## [TASK STATEMENT]
What you print must match the data line for line.

* * * * * * * * *

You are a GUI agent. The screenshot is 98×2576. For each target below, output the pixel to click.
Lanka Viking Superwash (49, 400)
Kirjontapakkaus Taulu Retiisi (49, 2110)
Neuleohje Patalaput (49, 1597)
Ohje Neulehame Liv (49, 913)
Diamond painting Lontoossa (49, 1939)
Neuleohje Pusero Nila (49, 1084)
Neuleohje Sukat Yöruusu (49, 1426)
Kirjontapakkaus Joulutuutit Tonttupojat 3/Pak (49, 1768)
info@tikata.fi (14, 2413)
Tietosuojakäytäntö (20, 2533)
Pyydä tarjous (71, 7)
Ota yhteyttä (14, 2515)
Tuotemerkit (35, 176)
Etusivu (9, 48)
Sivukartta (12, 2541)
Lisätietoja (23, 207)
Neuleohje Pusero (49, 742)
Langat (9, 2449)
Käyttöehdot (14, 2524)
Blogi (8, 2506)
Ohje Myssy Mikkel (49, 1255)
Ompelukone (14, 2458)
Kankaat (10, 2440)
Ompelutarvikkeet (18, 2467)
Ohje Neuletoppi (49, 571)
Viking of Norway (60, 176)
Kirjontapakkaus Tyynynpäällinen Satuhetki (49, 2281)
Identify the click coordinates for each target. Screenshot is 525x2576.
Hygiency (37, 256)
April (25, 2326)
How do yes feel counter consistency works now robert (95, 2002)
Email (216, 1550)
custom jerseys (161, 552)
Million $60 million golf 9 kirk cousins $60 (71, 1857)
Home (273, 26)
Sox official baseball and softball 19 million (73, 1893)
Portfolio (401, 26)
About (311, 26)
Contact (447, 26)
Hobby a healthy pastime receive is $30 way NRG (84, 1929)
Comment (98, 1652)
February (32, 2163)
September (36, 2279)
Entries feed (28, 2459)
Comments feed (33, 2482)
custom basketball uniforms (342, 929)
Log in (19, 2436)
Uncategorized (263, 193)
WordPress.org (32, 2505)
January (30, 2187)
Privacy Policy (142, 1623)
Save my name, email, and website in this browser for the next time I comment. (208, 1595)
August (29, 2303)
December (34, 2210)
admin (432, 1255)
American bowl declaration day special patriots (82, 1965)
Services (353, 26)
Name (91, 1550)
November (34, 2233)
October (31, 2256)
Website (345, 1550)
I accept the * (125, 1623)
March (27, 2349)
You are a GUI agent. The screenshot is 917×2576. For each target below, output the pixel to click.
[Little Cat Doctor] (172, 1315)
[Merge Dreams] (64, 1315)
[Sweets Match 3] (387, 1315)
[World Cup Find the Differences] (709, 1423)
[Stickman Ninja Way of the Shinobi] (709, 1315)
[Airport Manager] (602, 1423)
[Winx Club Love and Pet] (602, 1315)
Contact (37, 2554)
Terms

* * * * * * * * *

## [ANSWER BOX]
You are a GUI agent. The screenshot is 98×2576. For each target below, output the pixel to click.
Lanka Viking Superwash (49, 400)
Kirjontapakkaus Taulu Retiisi (49, 2110)
Neuleohje Patalaput (49, 1597)
Ohje Neulehame Liv (49, 913)
Diamond painting Lontoossa (49, 1939)
Neuleohje Pusero Nila (49, 1084)
Neuleohje Sukat Yöruusu (49, 1426)
Kirjontapakkaus Joulutuutit Tonttupojat 3/Pak (49, 1768)
info@tikata.fi (14, 2413)
Tietosuojakäytäntö (20, 2533)
Pyydä tarjous (71, 7)
Ota yhteyttä (14, 2515)
Tuotemerkit (35, 176)
Etusivu (9, 48)
Sivukartta (12, 2541)
Lisätietoja (23, 207)
Neuleohje Pusero (49, 742)
Langat (9, 2449)
Käyttöehdot (14, 2524)
Blogi (8, 2506)
Ohje Myssy Mikkel (49, 1255)
Ompelukone (14, 2458)
Kankaat (10, 2440)
Ompelutarvikkeet (18, 2467)
Ohje Neuletoppi (49, 571)
Viking of Norway (60, 176)
Kirjontapakkaus Tyynynpäällinen Satuhetki (49, 2281)
Identify the click coordinates for each target. Screenshot is 525x2576.
Hygiency (37, 256)
April (25, 2326)
How do yes feel counter consistency works now robert (95, 2002)
Email (216, 1550)
custom jerseys (161, 552)
Million $60 million golf 9 kirk cousins $60 (71, 1857)
Home (273, 26)
Sox official baseball and softball 19 million (73, 1893)
Portfolio (401, 26)
About (311, 26)
Contact (447, 26)
Hobby a healthy pastime receive is $30 way NRG (84, 1929)
Comment (98, 1652)
February (32, 2163)
September (36, 2279)
Entries feed (28, 2459)
Comments feed (33, 2482)
custom basketball uniforms (342, 929)
Log in (19, 2436)
Uncategorized (263, 193)
WordPress.org (32, 2505)
January (30, 2187)
Privacy Policy (142, 1623)
Save my name, email, and website in this browser for the next time I comment. (208, 1595)
August (29, 2303)
December (34, 2210)
admin (432, 1255)
American bowl declaration day special patriots (82, 1965)
Services (353, 26)
Name (91, 1550)
November (34, 2233)
October (31, 2256)
Website (345, 1550)
I accept the * (125, 1623)
March (27, 2349)
You are a GUI agent. The screenshot is 917×2576. For each target below, output the pixel to click.
[Little Cat Doctor] (172, 1315)
[Merge Dreams] (64, 1315)
[Sweets Match 3] (387, 1315)
[World Cup Find the Differences] (709, 1423)
[Stickman Ninja Way of the Shinobi] (709, 1315)
[Airport Manager] (602, 1423)
[Winx Club Love and Pet] (602, 1315)
Contact (37, 2554)
Terms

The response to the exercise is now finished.